Brothers fight. From the very first brothers of humanity, this has been a constant theme in the book of Breishit, and the dominant theme in what Yaakov calls his “short, bad” life. And from the first brothers of Breishit until the last ones, the fight is the same, and the Torah’s message is the same. It is a revolutionary message that God tried to teach Kayin, and one that Yaakov has come to appreciate over the course of his bitter experiences.
Yaakov’s troubles were born of the (mis)understanding that birth order and birthright are determinative. He comes out trying, unsuccessfully, to claw his way to first, and when that doesn’t work, he resorts to deception and manipulation. Whatever it takes so that the blessing of the birthright will be his.
In his blessings to his grandsons, Yaakov reveals that his understanding has changed fundamentally. Neither birth order nor blessing are responsible for success.

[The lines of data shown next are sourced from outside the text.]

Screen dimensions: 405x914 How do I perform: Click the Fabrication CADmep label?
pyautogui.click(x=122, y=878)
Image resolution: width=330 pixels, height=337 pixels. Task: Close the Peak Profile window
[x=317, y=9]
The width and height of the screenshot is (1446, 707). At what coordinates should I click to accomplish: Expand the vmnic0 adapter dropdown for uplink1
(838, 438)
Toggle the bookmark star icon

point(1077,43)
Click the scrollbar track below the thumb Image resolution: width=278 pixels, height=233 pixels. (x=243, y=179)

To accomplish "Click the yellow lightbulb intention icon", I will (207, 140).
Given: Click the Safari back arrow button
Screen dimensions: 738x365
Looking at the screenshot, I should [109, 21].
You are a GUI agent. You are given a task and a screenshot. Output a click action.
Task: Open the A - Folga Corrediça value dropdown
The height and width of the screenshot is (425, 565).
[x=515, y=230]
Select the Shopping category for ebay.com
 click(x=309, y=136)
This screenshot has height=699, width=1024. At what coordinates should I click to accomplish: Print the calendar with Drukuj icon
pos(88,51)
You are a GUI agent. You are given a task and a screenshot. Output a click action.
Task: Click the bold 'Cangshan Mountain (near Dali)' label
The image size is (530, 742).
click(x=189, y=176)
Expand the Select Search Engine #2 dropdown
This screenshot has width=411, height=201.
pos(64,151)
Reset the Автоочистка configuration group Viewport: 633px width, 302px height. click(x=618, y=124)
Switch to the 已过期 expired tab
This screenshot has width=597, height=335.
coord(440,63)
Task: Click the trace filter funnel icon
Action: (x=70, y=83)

The blessing does not determine its recipients fate, it merely reflects it. It is descriptive, rather than determinative. Yaakov’s justification for placing his right hand on Efrayim is not that he wants thereby to make him greater, but rather that he will be greater.
What will make him greater? History’s heroes and anti-heroes of Efrayim, Yehoshua bin Nun, the daughters of Tzelafchad, Yeravam ben Nevat, provide the answer. They are self-made men, and women, who rise to greatness not merely in the absence of hereditary privilege, but in contradiction to it, and even in revolt against it.
Man was created as an individual, the rabbis teach, in order that no one human can claim superiority over another. With the first first-born, the possibility that biology will create hierarchy enters human consciousness, and it is immediately and categorically rejected by God. All it takes is three short words, ten letters to capture the Torah’s revolutionary message of human empowerment and responsibility. “Im Teitiv, Se’et” (Breishit 4:7).
Do better, and succeed. A simple message with the power to overturn empires and to change lives that the world is still struggling to hear.